昨年12月19日の金正日死亡に関する発表はその後死亡の場所が公式発表と異なることが明らかになっており、死亡した日時も信頼できるものではないが、一方で三男金正恩への後継の動きが続けられている。12月30日には最高司令官に就任した。
激しい権力闘争を勝ち抜いて後継者の地位を手にし、さらに20年以上の「助走期間」の後に父金日成の死を迎えた金正日と異なり、2010(平成22)年に初めてメディアに姿を現した金正恩が北朝鮮において自らリーダーシップを振るえるとは考えられない。今後の展開については十分な注意が払われるべきである。

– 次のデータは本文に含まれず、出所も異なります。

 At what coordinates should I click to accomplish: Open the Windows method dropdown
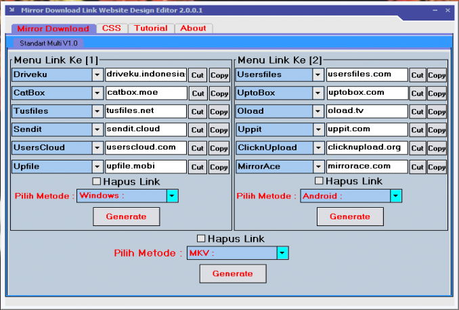pyautogui.click(x=172, y=196)
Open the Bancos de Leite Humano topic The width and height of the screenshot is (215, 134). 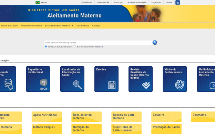[x=126, y=116]
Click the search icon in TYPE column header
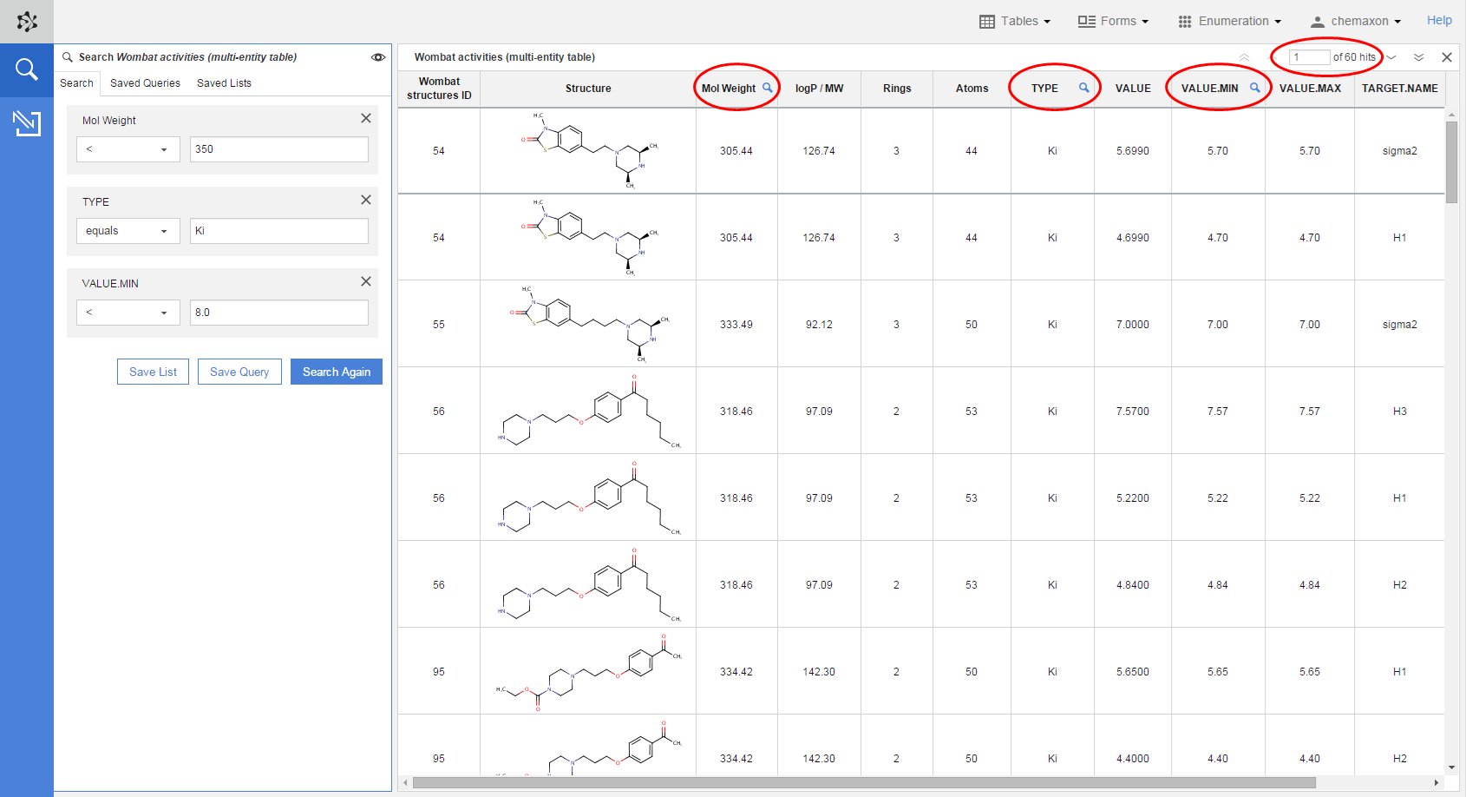The width and height of the screenshot is (1466, 797). [1083, 88]
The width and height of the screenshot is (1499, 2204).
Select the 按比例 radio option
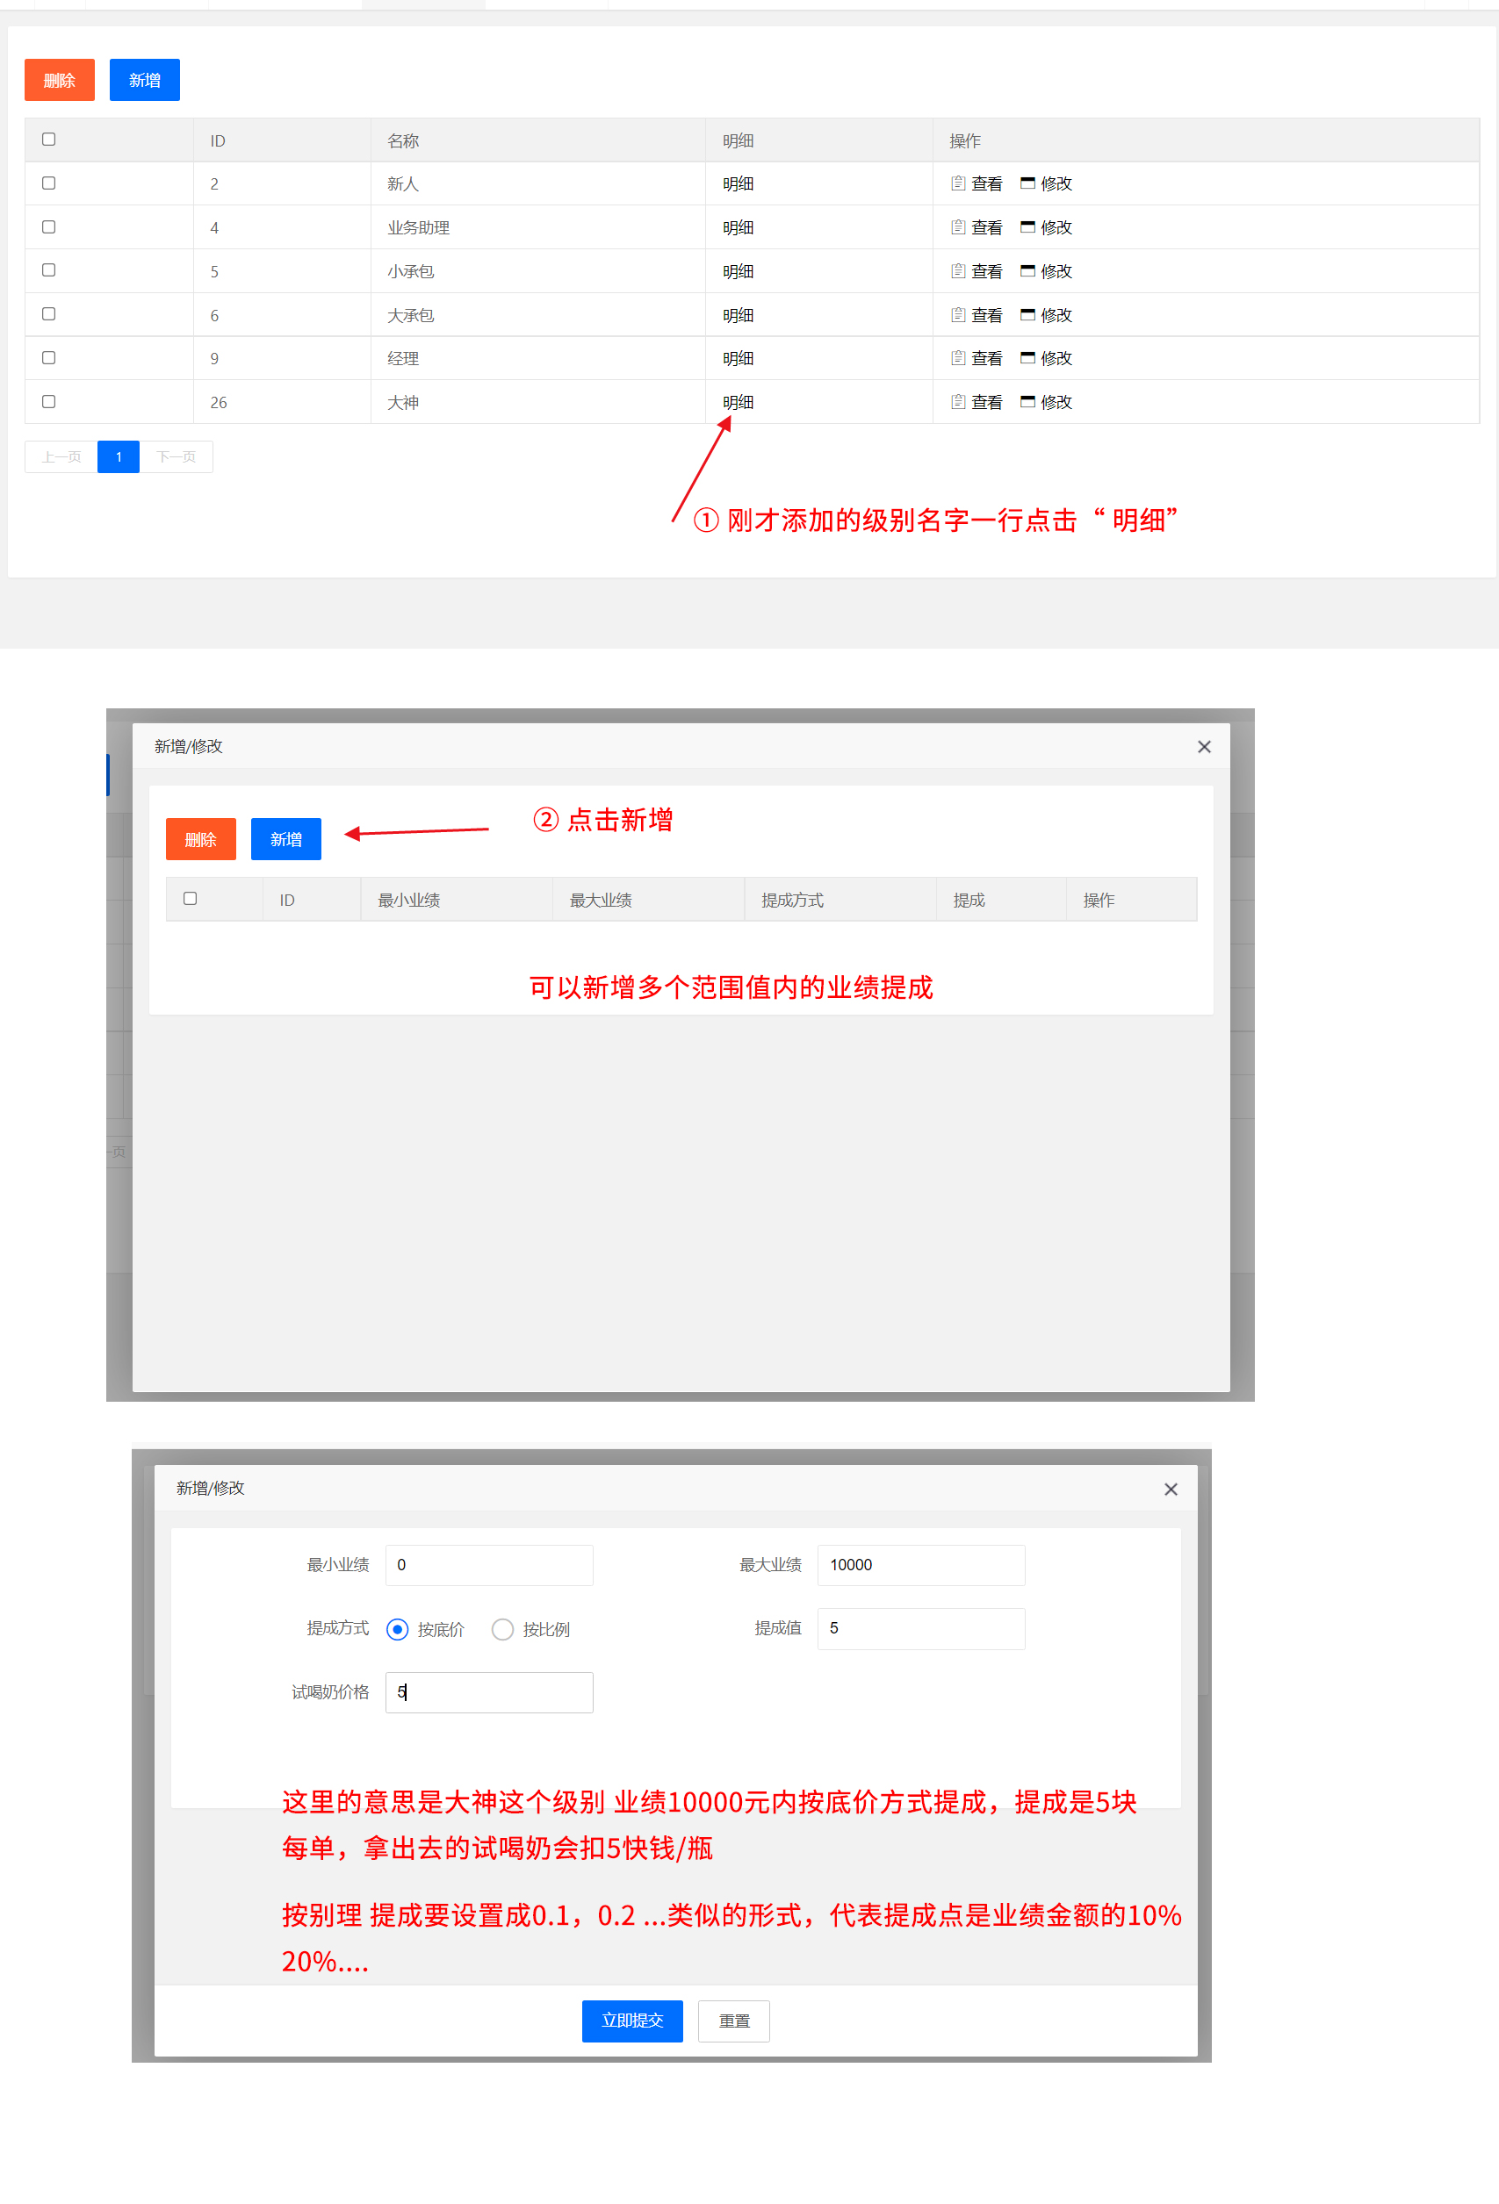point(503,1629)
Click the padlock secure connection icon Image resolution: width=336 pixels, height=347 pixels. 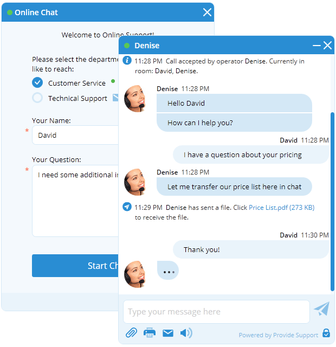(326, 333)
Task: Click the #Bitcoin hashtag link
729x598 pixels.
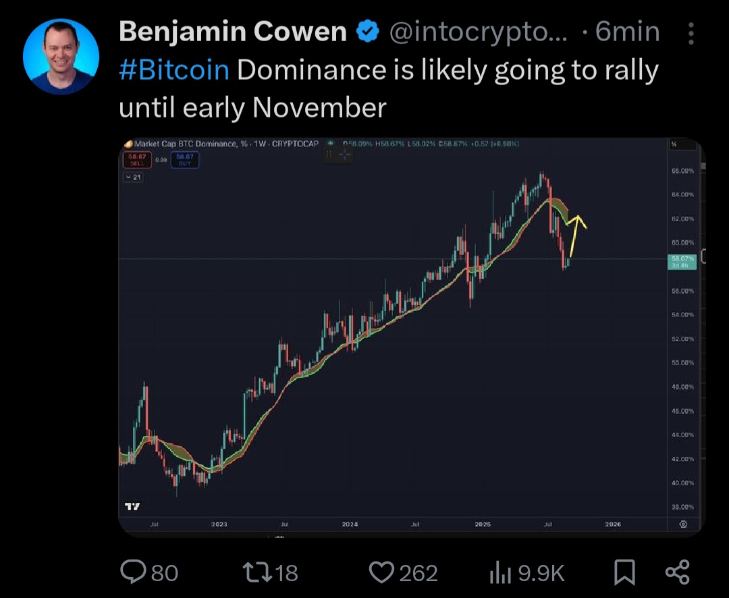Action: point(174,70)
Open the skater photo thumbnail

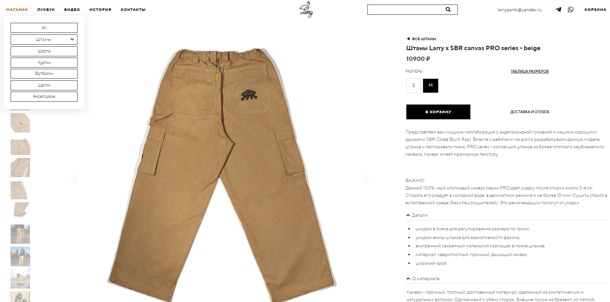[x=20, y=279]
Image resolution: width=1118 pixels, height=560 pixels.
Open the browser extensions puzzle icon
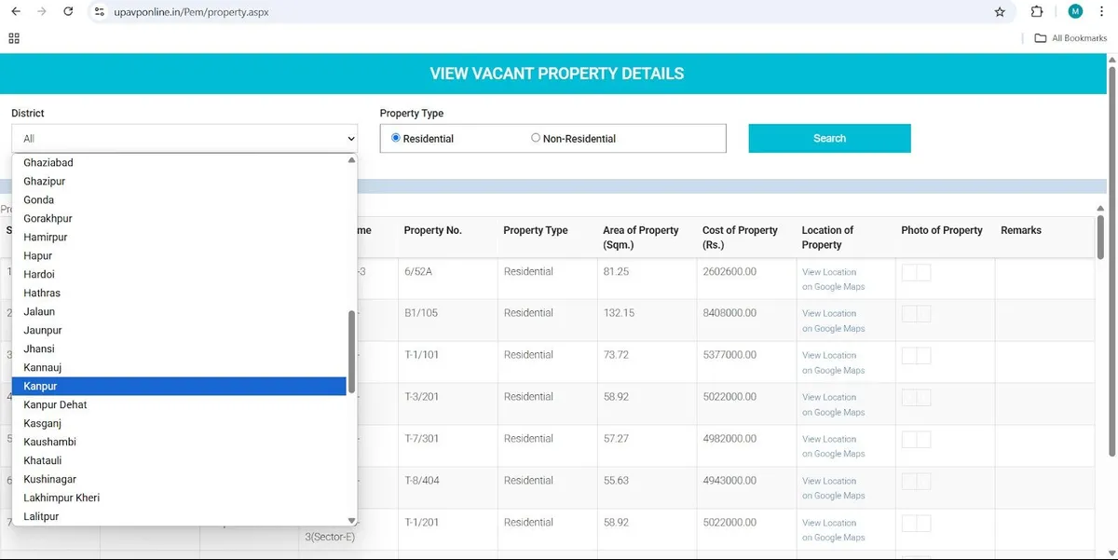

北朝鮮では金日成の死後金正日のもとで200ないし300万人と言われる人々が飢餓によって命を奪われ、「深化組事件」では2万5千もの人々が粛清された。今も約20万の人々が政治犯収容所で動物以下の人権侵害を受けており、危険を冒して北朝鮮を脱出する人々は後を絶たない。そして、そのような状態の中でも核・ミサイルの開発は続けられている。
我々にとって最大の関心事である日本人拉致問題は10年前の第一次小泉訪朝で被害者5人が帰国して以来誰一人として救出が実現していない。政府の認定拉致被害者は17名だが、実際には遥かに多くの日本人が拉致されており、その救出が実現しないことは北朝鮮以上に日本の問題と言える。しかし、近い将来に我が国政府が拉致被害者救出を自ら決断することは期待できない。一方で家族も、そして被害者も高齢化が進んでいる。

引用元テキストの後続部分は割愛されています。